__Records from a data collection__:
- - - - -

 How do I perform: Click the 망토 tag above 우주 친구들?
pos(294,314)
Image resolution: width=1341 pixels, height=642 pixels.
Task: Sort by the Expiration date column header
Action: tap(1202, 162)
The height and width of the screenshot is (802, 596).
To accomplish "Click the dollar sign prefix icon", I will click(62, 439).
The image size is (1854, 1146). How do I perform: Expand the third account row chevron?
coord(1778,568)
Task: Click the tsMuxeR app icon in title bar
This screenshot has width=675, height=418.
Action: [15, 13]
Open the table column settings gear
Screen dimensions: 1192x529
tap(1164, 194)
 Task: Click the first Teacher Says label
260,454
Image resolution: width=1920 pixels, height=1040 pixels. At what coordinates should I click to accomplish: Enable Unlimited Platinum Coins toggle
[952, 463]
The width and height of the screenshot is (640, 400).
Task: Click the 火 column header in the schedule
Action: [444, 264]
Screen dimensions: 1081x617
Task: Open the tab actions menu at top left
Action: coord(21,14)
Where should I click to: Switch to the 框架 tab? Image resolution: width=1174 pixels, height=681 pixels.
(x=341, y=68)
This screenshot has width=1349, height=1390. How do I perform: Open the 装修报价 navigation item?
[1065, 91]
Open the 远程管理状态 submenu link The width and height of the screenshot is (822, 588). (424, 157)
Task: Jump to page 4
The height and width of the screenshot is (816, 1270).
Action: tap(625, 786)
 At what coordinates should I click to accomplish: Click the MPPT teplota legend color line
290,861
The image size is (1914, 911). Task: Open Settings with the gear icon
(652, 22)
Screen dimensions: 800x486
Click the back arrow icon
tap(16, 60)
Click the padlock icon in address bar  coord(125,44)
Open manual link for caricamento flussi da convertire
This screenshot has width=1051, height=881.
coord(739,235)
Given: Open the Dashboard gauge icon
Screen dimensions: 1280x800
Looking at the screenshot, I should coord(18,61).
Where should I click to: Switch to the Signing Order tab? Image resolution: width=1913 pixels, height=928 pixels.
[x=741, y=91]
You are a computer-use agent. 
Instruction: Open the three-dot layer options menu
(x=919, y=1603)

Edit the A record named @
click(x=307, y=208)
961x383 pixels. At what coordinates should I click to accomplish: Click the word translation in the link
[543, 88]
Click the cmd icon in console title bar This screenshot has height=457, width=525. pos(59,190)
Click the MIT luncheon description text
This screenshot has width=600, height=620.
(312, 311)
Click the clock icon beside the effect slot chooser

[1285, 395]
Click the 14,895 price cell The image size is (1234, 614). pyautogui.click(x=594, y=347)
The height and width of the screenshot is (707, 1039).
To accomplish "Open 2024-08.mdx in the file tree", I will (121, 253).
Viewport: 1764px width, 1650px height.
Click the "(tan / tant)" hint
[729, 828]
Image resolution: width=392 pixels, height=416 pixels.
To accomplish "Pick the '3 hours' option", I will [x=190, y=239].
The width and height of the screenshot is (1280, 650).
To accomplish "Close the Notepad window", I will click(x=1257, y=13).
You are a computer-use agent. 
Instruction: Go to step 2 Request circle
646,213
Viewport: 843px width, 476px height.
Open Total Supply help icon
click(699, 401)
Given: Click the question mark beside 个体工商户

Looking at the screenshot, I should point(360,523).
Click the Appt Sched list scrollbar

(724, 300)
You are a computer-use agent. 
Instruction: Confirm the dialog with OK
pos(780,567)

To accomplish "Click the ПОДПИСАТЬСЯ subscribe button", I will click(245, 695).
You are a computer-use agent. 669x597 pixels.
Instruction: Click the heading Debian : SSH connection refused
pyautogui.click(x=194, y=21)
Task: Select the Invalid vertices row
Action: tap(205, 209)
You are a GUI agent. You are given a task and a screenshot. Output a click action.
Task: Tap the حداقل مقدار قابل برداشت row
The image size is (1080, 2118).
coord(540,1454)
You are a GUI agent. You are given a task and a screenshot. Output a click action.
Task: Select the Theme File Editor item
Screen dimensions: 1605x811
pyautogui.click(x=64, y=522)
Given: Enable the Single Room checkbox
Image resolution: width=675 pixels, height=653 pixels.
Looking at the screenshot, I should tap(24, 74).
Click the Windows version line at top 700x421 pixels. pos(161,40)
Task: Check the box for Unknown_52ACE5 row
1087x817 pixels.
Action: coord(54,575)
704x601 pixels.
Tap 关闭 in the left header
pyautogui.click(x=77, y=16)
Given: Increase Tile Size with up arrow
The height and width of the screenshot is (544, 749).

- - - - -

__Activity__: Above are the records; repeat exactly the lines from the one holding "Instruction: Go to step 2 Request circle" down to the one holding "You are a computer-use agent. 669x597 pixels.", end lines included.

__Solution to the problem__:
Instruction: Go to step 2 Request circle
646,213
Viewport: 843px width, 476px height.
Open Total Supply help icon
click(699, 401)
Given: Click the question mark beside 个体工商户

Looking at the screenshot, I should point(360,523).
Click the Appt Sched list scrollbar

(724, 300)
You are a computer-use agent. 
Instruction: Confirm the dialog with OK
pos(780,567)

To accomplish "Click the ПОДПИСАТЬСЯ subscribe button", I will click(245, 695).
You are a computer-use agent. 669x597 pixels.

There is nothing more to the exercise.